Dans un entretien au "Monde", le chef de l'Etat annonce de nouvelles mesures pour le pouvoir d'achat, tout en défendant son pacte de responsabilité.

François Hollande assiste à une démonstration de l\'armée de l\'air, à bord du porte-avion \"Charles-de-Gaulle\", dans le port de Toulon (Var), le 15 août 2014.
François Hollande assiste à une démonstration de l'armée de l'air, à bord du porte-avion "Charles-de-Gaulle", dans le port de Toulon (Var), le 15 août 2014. (PHILIPPE WOJAZER / REUTERS)

François Hollande refuse "toute godille ou tout zigzag". Dans un long entretien accordé au Monde, mercredi 20 août, le président de la République défend son "cap, celui du pacte de responsabilité", et expose son projet pour stimuler la croissance. Voici ce qu'il faut retenir des annonces économiques du chef de l'Etat.

Il s'accroche au pacte de responsabilité

Garder son cap et "accélérer les réformes". François Hollande refuse de se laisser décourager par les mauvais chiffres du chômage et les prévisions de croissance revues à la baisse. Dans cette interview, il défend sa politique économique, qui repose sur une politique de l'offre, au travers du pacte de responsabilité, en affirmant que "les choix ne peuvent être rediscutés à chaque fois qu'un indice trimestriel est connu". "L'objectif est clair : moderniser notre économie en améliorant la compétitivité et en soutenant l'investissement comme l'emploi", réaffirme le chef de l'Etat.

Il annonce de nouvelles mesures pour la croissance

François Hollande veut doper la croissance "dans quatre domaines" :

• Le logement. Le président a demandé un "plan de relance" qui "touchera à la fiscalité, aux procédures et aux financements".

• L'investissement. "Des assises se tiendront en septembre avec l'ensemble des établissements financiers pour les inciter davantage à prêter aux PME", annonce François Hollande, espérant "mieux orienter l'épargne vers l'économie productive et pour assurer le financement de grands projets collectifs, comme la transition énergétique".

• Les professions réglementées. Le ministre de l'Economie, Arnaud Montebourg, doit présenter en septembre un projet de loi sur le pouvoir d'achat. Ce projet "visera à accroître la concurrence dans les prestations offertes aux consommateurs, à faire baisser les tarifs et à lutter contre le maintien de certaines rentes et privilèges". Il s'agira aussi d'"adapter la réglementation sur l'ouverture des magasins le dimanche".

• L'apprentissage. Sans donner de détail, François Hollande affirme que "des réformes seront engagées pour développer l'apprentissage, les formations en alternance des chômeurs de longue durée et pour moderniser le dialogue social".

Il fait un geste pour le pouvoir d'achat

François Hollande répond à la censure par le Conseil constitutionnel d'une partie du pacte de responsabilité sur les allègements de cotisations salariales, début août.
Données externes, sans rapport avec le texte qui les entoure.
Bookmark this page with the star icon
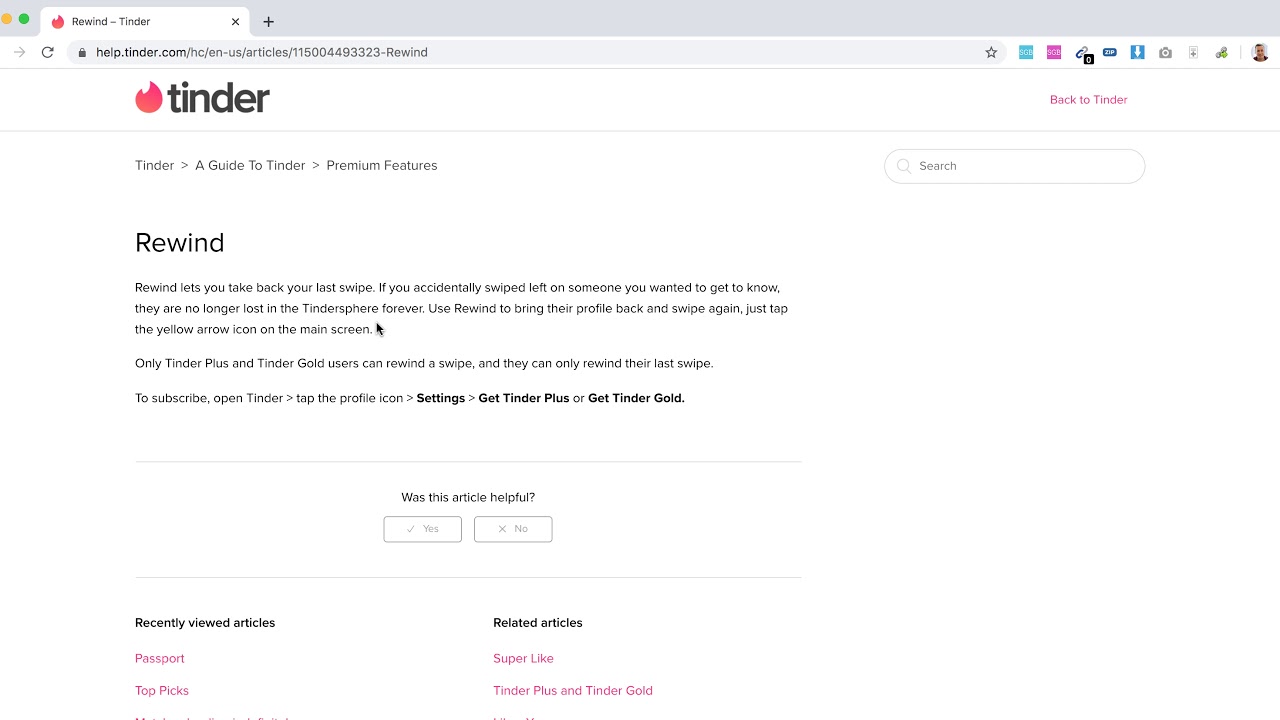 pos(991,53)
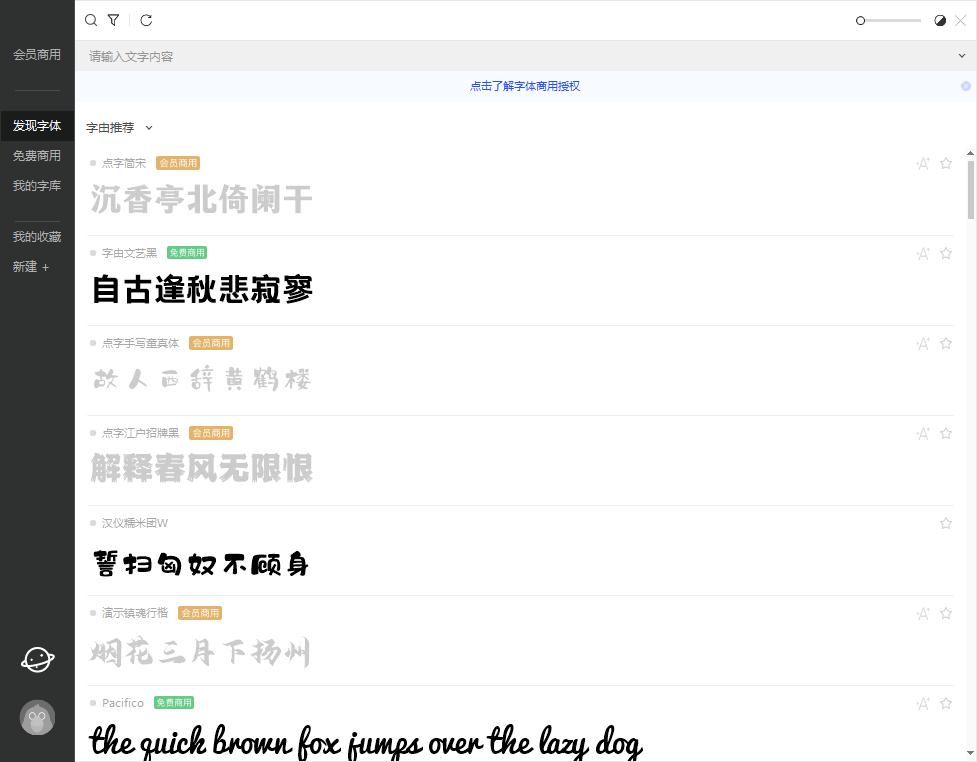Open the text input dropdown chevron
The image size is (977, 762).
click(963, 56)
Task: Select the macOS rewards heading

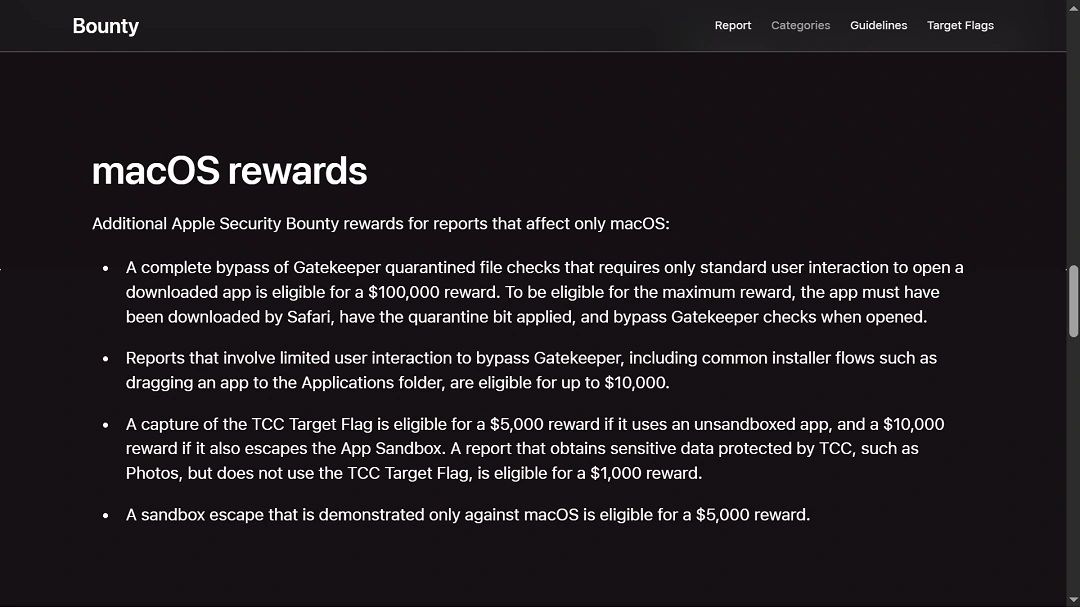Action: 229,170
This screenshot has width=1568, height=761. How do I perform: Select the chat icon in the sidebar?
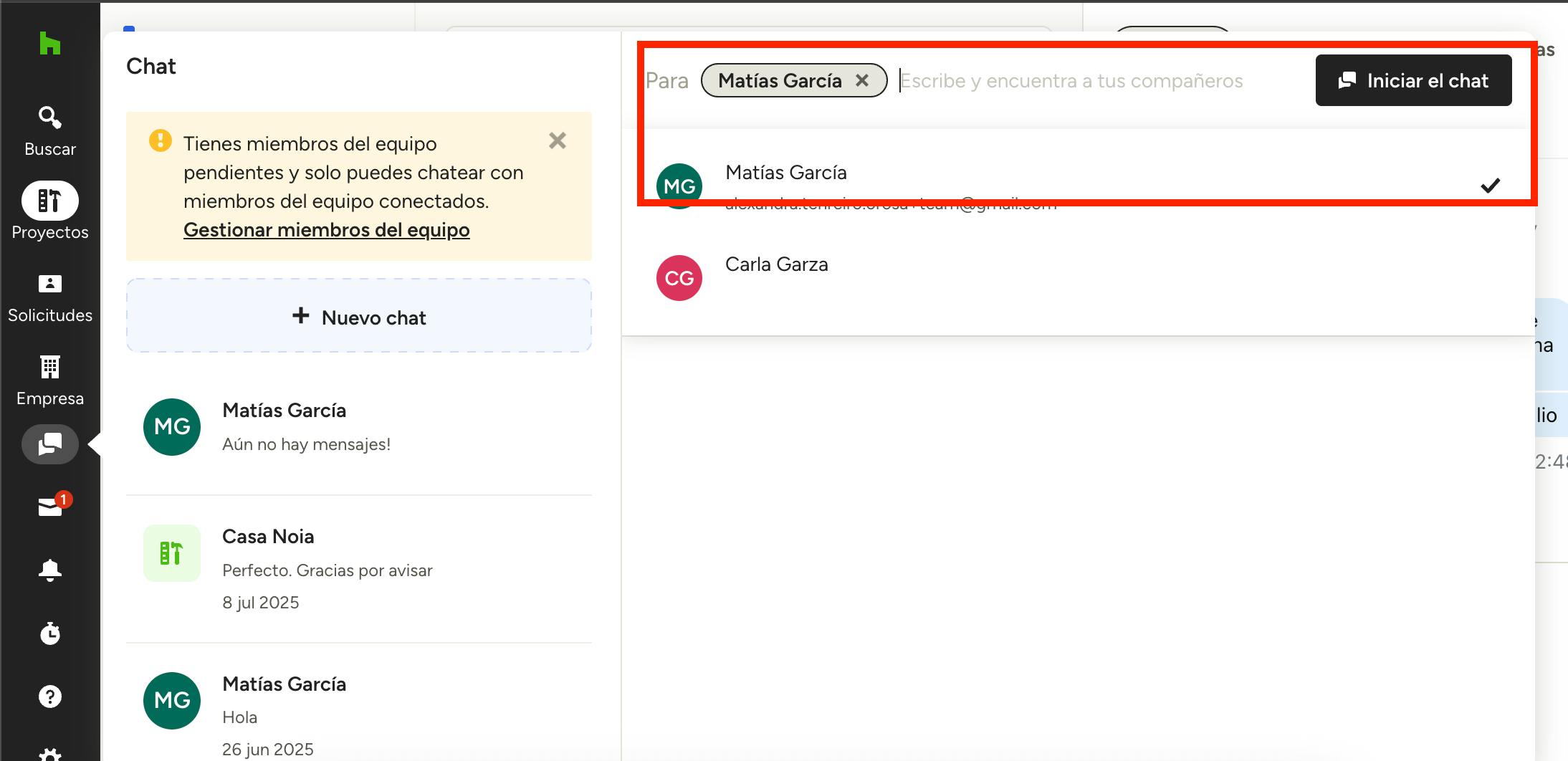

Cette réforme devait redonner du pouvoir d'achat aux ménages les plus modestes. Pour atteindre tout de même cet objectif, le président de la République propose deux mesures

• Une fusion RSA-prime pour l'emploi. Une nouvelle prestation sociale va remplacer ces deux prestations souvent critiquées. Sont remis en cause notamment, l'effet décalé dans le temps de la PPE et le faible taux de demande d'obtention du RSA. Cette réforme doit "favoriser la reprise du travail et améliorer la rémunération des salariés précaires", assure le chef de l'Etat. La réforme sera engagée "dès la loi de finances pour une amélioration du pouvoir d'achat équivalente à ce qui avait été prévu initialement", précise François Hollande.
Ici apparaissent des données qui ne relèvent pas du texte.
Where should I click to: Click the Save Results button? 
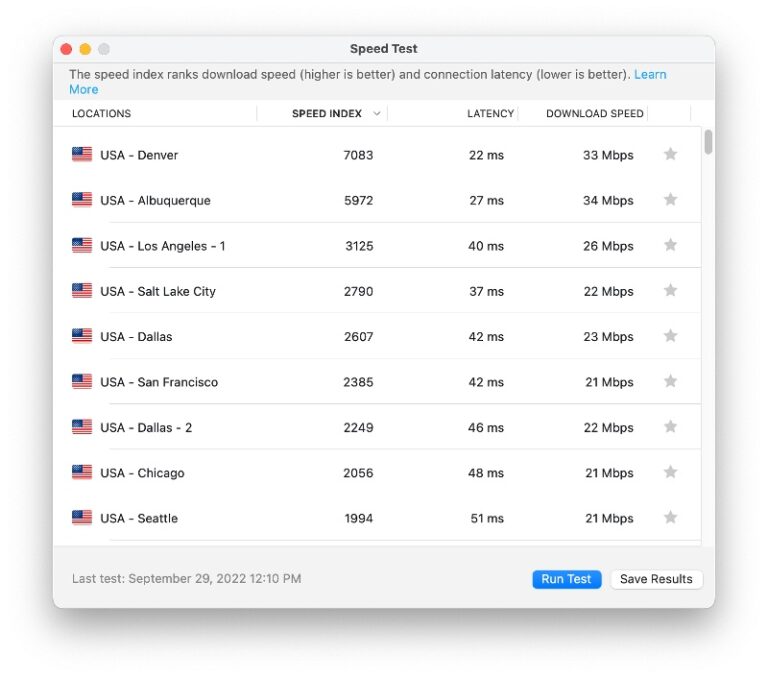[x=656, y=579]
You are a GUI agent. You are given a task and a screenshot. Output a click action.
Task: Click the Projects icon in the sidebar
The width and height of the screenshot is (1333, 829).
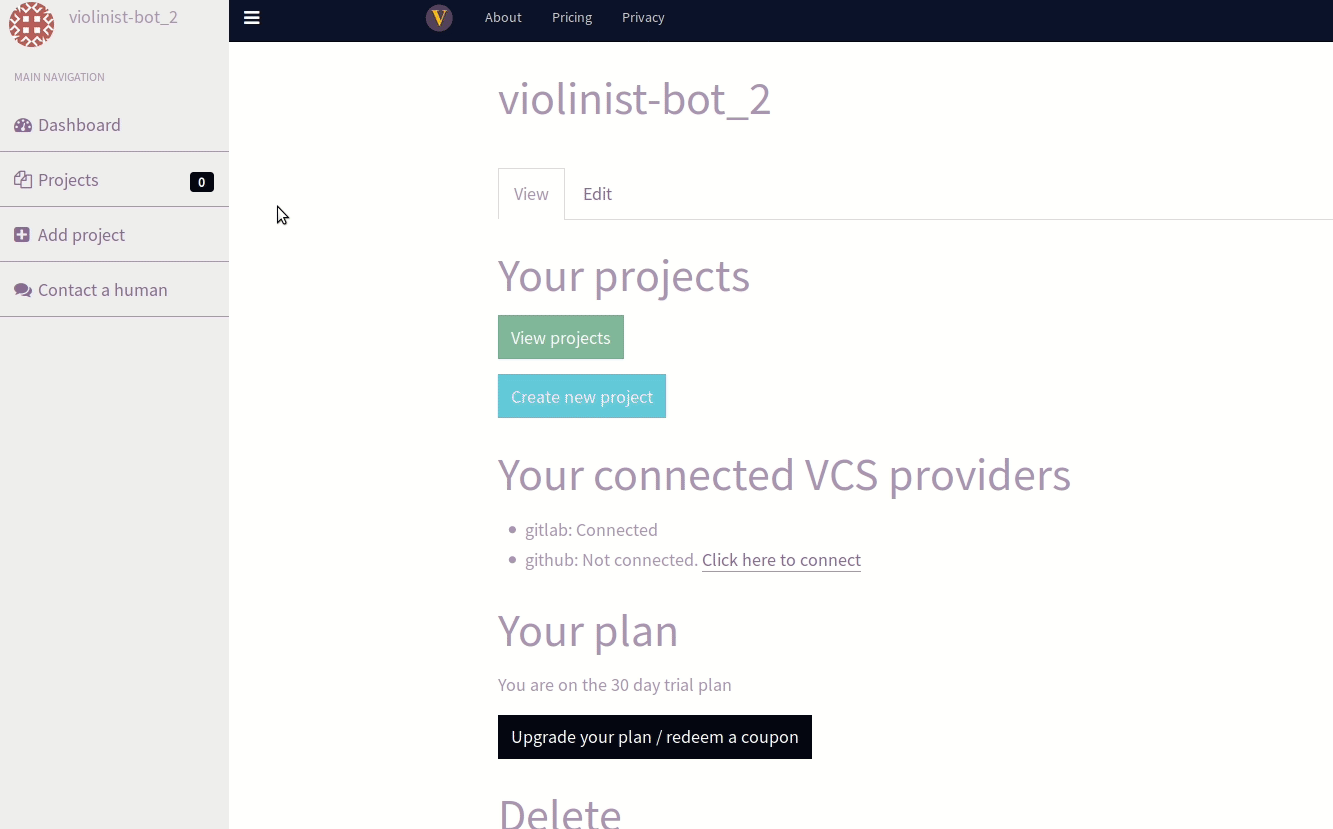tap(22, 179)
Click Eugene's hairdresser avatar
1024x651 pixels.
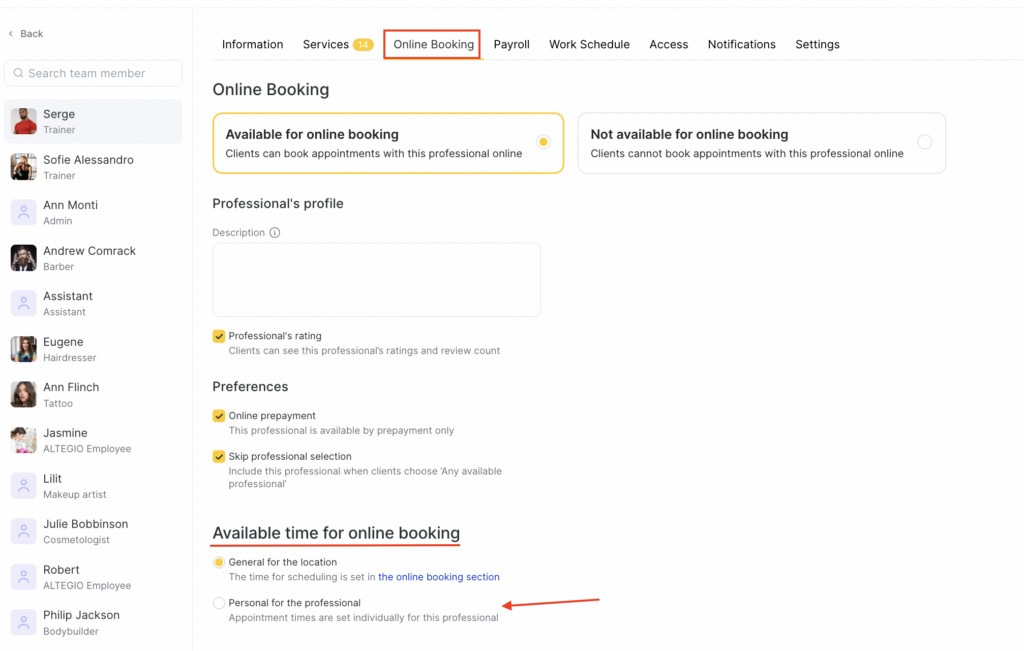24,349
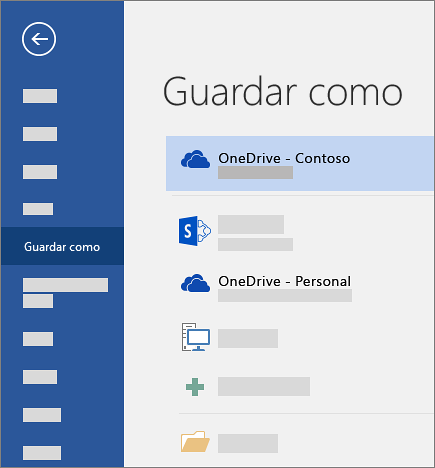Click blurred label beside green plus icon

[x=264, y=387]
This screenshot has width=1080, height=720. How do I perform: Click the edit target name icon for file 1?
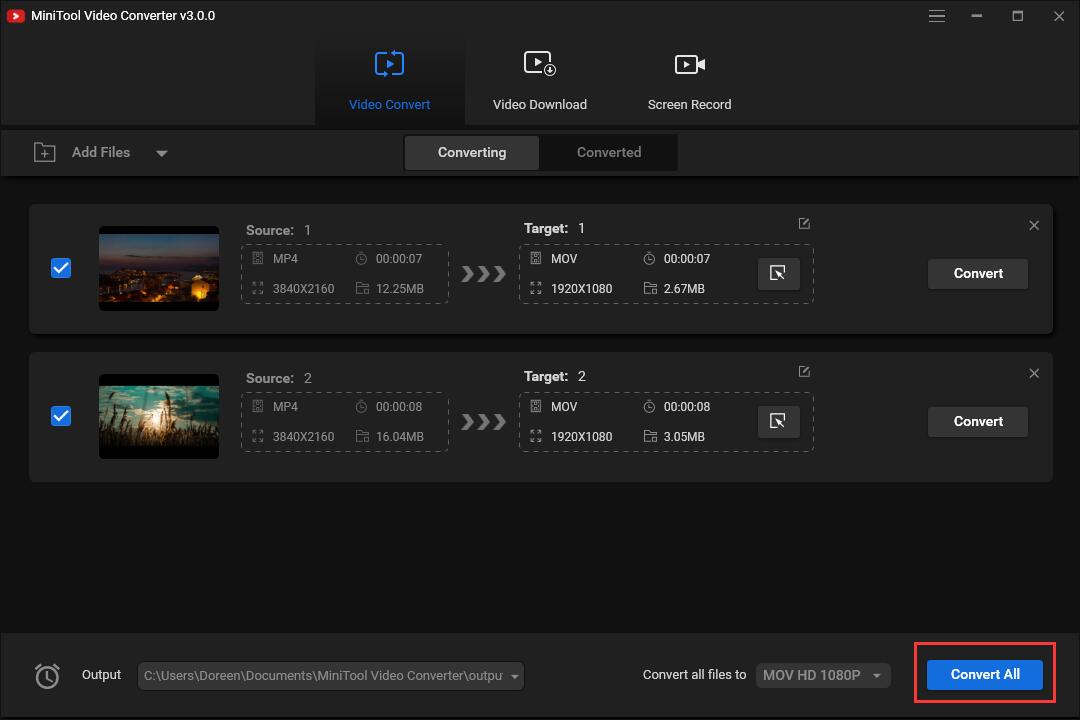click(804, 224)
• Une révision de l'impôt sur le revenu. Le président dit vouloir "rendre plus juste et plus simple le barème de l'impôt sur le revenu notamment pour les premières tranches, c'est-à-dire pour les contribuables modestes et moyens". Elle sera effective pour l'impôt payé à l'automne 2015 et doit amplifier la réduction d’impôt de 350 euros votée cet été.
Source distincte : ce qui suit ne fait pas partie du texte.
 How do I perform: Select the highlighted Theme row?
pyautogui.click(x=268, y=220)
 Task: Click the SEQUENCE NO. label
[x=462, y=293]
Il veut desserrer l'étau de l'Europe

Interrogé sur l'objectif de réduction du déficit public à 3% du PIB, exigé par Bruxelles, François Hollande "considère que le rythme de la consolidation budgétaire en Europe doit être adapté à la situation exceptionnelle que nous traversons, qui est caractérisée par une faible croissance et surtout par une très basse inflation". "Je ne demande pas à ce que l'on change les règles, mais qu'on les applique avec toutes les flexibilités prévues par les traités en cas de circonstances exceptionnelles", ajoute-t-il, tout en affirmant ne pas vouloir se placer "dans un face-à-face avec l'Allemagne".